Indian PM ‘thrills’ with yoga event

Posted on 26 June 2015 by admin

Yoga DAY

The Indian Prime Minister, Narendra Modi’s participation in the first ever International Yoga Day in the capital, Delhi, added the surprise element to what was expected to be like any other staid government function, writes the BBC’s Geeta Pandey in Delhi.

On the carefully compiled guest list were bureaucrats, diplomats, schoolchildren and soldiers; and on the agenda were speeches and a 35-minute “module of yoga poses”.

Officials and ministers had repeatedly told us that Mr Modi would attend the event and give a speech, but he would not take part in yoga because “he’s a very private person”.

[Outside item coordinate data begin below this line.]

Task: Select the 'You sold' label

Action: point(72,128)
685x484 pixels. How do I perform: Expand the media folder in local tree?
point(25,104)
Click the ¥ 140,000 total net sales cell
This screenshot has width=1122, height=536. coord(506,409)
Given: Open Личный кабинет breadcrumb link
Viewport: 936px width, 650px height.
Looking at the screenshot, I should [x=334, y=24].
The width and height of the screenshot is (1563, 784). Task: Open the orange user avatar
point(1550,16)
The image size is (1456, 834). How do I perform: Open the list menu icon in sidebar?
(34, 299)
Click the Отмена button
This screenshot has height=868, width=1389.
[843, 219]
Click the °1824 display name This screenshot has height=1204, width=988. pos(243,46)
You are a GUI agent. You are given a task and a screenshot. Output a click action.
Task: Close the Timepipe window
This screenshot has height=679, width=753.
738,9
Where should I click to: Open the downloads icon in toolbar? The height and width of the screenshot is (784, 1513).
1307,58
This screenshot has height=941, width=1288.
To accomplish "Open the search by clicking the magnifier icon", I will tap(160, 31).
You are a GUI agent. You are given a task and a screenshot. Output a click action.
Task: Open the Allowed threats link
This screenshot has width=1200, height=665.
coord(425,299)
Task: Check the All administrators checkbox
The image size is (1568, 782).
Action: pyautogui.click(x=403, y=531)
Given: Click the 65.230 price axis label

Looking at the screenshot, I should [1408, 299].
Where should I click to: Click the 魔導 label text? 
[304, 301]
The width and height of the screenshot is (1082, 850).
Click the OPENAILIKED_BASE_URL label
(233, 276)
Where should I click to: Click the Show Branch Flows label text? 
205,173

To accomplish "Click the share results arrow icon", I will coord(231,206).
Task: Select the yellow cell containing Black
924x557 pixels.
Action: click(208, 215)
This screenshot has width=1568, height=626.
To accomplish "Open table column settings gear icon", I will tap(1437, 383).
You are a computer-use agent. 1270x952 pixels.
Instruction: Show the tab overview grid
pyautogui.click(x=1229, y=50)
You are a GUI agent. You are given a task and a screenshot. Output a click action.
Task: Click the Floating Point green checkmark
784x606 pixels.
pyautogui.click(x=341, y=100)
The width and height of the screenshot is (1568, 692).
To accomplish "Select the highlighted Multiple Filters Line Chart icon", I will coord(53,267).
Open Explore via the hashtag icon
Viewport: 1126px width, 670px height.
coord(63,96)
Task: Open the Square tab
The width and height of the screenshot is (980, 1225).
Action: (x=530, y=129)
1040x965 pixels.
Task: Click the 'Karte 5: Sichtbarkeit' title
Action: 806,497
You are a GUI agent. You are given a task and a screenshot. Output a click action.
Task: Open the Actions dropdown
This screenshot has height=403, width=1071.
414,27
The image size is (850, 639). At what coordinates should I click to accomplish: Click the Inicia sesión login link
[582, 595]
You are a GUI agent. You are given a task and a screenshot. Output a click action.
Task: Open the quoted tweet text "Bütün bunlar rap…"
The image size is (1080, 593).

But to everyone’s surprise, after a short speech, Mr Modi walked down from the stage to the Rajpath or the King’s Avenue – a wide boulevard in the centre of the city that had been turned into a massive exercise ground for the day – rolled out his aquamarine mat and joined the tens of thousands practising yoga.

He contorted his body into different poses, did stretches and bends and breathing exercises with the 35,000 participants. At one point, he wandered off into the crowd to inspect how others were doing, before returning to rejoin the session.

The live commentary informed the participants about the benefits of striking each pose – one, it said, helped with spondylitis, another eased back pain.

Mr Modi’s impromptu yoga session was applauded by the other participants.

Sonia Tomar, who is training to be a policewoman, said she was “stunned” and “thrilled” when the prime minister “sat down next to us to do yoga”.

Hours before the event began, the participants had taken their places on colourful mats on Rajpath.

A group of girls said they had been asked to report to school at 21:00 India time [15:30GMT] on Saturday night and had stayed there till morning.

Just after 4am, they were bussed to the sprawling lawns of India Gate for the event and not one of them said they were tired.

There were a lot of happy excited faces, some were laughing and chatting, some were practising their yoga moves.

“I have been doing yoga for the last six years,” said 14-year-old Nikita Thakur. “No-one had paid so much attention to yoga before. I am glad it’s getting global attention now,” she added.

“We enjoy yoga, it’s great fun,” said 12-year-old Anjali Arya.

The children said they had been training daily for a month and a half for the yoga day.

Mr Modi, a yoga enthusiast who says he practises the ancient Indian art daily for an hour, had lobbied the United Nations for the yoga day.

The government is hoping the event will set a new Guinness World Record for the largest yoga class at a single venue – the current record is held by 29,973 students who practised yoga in the central Indian city of Gwalior.

On Sunday morning, Mr Modi told the participants that yoga was “more than physical fitness” and “a way of training the human mind to begin a new era of peace and harmony”.

In the days before the yoga day celebrations, there had been murmurs of protest from some Muslim organisations that since yoga has its origins in Hinduism, practising it is against the monotheism preached by Islam and that Mr Modi’s government is trying to promote its Hindu agenda.

On Sunday, however, thousands of Muslims participated in the yoga day event.

Shabnam Saifi was within touching distance of Mr Modi as he rolled out his mat.

“I’m a Muslim woman but I do yoga every day. I don’t think it is against my religion. When I do Surya Namaskar [Sun Salutation], I feel really good,” she says.

“I think yoga is a great cultural practice and it’s good for the health and integrity of people around the world. Why fight over silly things?”